*Your goal*.
Could you return the listing below exactly, with every line intact?

Provided entries Start Marker

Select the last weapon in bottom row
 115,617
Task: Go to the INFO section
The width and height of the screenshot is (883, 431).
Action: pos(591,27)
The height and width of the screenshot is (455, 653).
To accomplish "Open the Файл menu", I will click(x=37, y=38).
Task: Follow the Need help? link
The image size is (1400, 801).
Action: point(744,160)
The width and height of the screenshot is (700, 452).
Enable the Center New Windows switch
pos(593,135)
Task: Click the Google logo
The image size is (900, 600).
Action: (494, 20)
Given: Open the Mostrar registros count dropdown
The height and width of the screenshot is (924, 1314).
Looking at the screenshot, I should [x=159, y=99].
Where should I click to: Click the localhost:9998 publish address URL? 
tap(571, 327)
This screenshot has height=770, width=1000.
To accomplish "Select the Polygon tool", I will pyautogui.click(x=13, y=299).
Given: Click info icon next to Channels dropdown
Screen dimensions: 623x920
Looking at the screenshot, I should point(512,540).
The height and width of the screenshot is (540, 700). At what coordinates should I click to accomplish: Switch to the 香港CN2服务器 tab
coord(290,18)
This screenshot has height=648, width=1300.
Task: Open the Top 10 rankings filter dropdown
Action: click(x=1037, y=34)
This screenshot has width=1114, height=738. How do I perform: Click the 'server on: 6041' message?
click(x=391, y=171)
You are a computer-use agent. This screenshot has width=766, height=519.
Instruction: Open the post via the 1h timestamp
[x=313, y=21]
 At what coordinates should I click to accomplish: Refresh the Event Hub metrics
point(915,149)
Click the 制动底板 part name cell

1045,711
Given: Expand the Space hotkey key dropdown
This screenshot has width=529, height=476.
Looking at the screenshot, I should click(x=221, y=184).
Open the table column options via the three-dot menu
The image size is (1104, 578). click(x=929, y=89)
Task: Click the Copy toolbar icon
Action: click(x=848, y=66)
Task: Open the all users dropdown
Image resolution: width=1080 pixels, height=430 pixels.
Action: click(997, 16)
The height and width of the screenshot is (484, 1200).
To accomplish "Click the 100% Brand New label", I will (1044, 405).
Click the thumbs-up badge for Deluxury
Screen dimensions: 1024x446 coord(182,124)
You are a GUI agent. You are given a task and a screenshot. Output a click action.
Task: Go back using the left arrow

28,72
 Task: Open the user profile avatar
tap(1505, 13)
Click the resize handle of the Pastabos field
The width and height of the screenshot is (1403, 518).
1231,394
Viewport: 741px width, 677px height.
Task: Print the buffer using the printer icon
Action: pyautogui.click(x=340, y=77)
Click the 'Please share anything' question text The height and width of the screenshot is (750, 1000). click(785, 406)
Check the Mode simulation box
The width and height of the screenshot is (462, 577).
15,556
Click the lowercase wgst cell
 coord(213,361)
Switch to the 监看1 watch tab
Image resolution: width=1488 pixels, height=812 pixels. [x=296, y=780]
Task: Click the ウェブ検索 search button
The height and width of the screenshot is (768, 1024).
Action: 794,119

Provided entries End Marker

*Expected output*.
Select the last weapon in bottom row
 115,617
Task: Go to the INFO section
The width and height of the screenshot is (883, 431).
Action: pos(591,27)
The height and width of the screenshot is (455, 653).
To accomplish "Open the Файл menu", I will click(x=37, y=38).
Task: Follow the Need help? link
The image size is (1400, 801).
Action: point(744,160)
The width and height of the screenshot is (700, 452).
Enable the Center New Windows switch
pos(593,135)
Task: Click the Google logo
The image size is (900, 600).
Action: (494, 20)
Given: Open the Mostrar registros count dropdown
The height and width of the screenshot is (924, 1314).
Looking at the screenshot, I should [x=159, y=99].
Where should I click to: Click the localhost:9998 publish address URL? 
tap(571, 327)
This screenshot has height=770, width=1000.
To accomplish "Select the Polygon tool", I will pyautogui.click(x=13, y=299).
Given: Click info icon next to Channels dropdown
Screen dimensions: 623x920
Looking at the screenshot, I should point(512,540).
The height and width of the screenshot is (540, 700). At what coordinates should I click to accomplish: Switch to the 香港CN2服务器 tab
coord(290,18)
This screenshot has height=648, width=1300.
Task: Open the Top 10 rankings filter dropdown
Action: click(x=1037, y=34)
This screenshot has width=1114, height=738. How do I perform: Click the 'server on: 6041' message?
click(x=391, y=171)
You are a computer-use agent. This screenshot has width=766, height=519.
Instruction: Open the post via the 1h timestamp
[x=313, y=21]
 At what coordinates should I click to accomplish: Refresh the Event Hub metrics
point(915,149)
Click the 制动底板 part name cell

1045,711
Given: Expand the Space hotkey key dropdown
This screenshot has width=529, height=476.
Looking at the screenshot, I should click(x=221, y=184).
Open the table column options via the three-dot menu
The image size is (1104, 578). click(x=929, y=89)
Task: Click the Copy toolbar icon
Action: click(x=848, y=66)
Task: Open the all users dropdown
Image resolution: width=1080 pixels, height=430 pixels.
Action: click(997, 16)
The height and width of the screenshot is (484, 1200).
To accomplish "Click the 100% Brand New label", I will (1044, 405).
Click the thumbs-up badge for Deluxury
Screen dimensions: 1024x446 coord(182,124)
You are a GUI agent. You are given a task and a screenshot. Output a click action.
Task: Go back using the left arrow

28,72
 Task: Open the user profile avatar
tap(1505, 13)
Click the resize handle of the Pastabos field
The width and height of the screenshot is (1403, 518).
1231,394
Viewport: 741px width, 677px height.
Task: Print the buffer using the printer icon
Action: pyautogui.click(x=340, y=77)
Click the 'Please share anything' question text The height and width of the screenshot is (750, 1000). click(785, 406)
Check the Mode simulation box
The width and height of the screenshot is (462, 577).
15,556
Click the lowercase wgst cell
 coord(213,361)
Switch to the 监看1 watch tab
Image resolution: width=1488 pixels, height=812 pixels. [x=296, y=780]
Task: Click the ウェブ検索 search button
The height and width of the screenshot is (768, 1024).
Action: 794,119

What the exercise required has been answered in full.